Text:
=== Section Start ===

National Fire Protection Association
- Abbreviation: NFPA
- Founded: November 6, 1896; 129 years ago
- Type: Nonprofit
- Headquarters: Quincy, Massachusetts, U.S.
- Region served: Worldwide
- Members: 50,000 (2023)
- President and CEO: James Pauley
- Volunteers: 10,000 (2025)
- Website: nfpa.org

= National Fire Protection Association =

International nonprofit organization

The National Fire Protection Association (NFPA) is a U.S.-based international nonprofit organization devoted to eliminating death, injury, property damage, and economic loss due to fire, electrical, and related hazards. As of 2025, the NFPA claims to have 50,000 members and 10,000 volunteers working with the organization through its 250 technical committees.

== History ==

In 1895, a Committee on Automatic Sprinkler Protection was formed in Massachusetts by men affiliated with several fire insurance companies and a pipe manufacturer to develop a uniform standard for the design and installation of fire sprinkler systems. At the time, there were nine such standards in effect within 100 miles of Boston, Massachusetts, and such diversity was causing great difficulties for plumbers working in the New England region.

=== Section End ===

Listed records:
=== Section Start ===

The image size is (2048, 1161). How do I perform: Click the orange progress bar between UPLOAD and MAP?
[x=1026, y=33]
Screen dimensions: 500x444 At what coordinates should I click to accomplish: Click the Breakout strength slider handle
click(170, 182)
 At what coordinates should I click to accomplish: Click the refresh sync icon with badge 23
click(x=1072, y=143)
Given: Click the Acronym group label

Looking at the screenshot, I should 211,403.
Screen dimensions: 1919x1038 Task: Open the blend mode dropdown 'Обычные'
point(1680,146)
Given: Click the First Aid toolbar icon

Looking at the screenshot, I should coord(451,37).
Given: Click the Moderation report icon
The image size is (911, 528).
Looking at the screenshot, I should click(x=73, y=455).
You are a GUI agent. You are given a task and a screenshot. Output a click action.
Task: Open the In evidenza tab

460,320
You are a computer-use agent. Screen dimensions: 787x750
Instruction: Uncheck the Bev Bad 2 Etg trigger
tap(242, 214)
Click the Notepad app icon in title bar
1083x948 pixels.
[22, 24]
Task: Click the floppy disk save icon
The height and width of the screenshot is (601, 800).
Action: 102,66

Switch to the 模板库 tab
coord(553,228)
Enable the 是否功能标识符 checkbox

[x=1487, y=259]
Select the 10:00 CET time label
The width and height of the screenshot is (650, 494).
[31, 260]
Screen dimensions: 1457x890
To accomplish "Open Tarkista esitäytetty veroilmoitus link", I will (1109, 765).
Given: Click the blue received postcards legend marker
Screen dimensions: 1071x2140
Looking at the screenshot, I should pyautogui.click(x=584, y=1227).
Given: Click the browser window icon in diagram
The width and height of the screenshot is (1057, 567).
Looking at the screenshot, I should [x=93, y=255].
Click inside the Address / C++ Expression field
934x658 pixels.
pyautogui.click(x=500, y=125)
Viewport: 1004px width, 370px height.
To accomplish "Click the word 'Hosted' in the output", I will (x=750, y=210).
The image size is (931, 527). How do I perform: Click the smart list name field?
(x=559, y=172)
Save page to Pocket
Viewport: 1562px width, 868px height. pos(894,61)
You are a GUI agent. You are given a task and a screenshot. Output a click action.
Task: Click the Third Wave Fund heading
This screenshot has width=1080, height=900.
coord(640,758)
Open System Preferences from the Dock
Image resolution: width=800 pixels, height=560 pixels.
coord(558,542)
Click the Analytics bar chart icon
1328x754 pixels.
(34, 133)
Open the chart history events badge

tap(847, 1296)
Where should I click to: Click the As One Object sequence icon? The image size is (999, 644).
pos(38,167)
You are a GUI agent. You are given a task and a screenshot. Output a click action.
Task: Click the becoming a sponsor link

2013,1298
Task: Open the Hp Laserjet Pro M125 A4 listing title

=== Section End ===

Task to carry out:
List everything the NFPA text says the organization is devoted to eliminating.

Reply:
- Death
- Injury
- Property damage
- Economic loss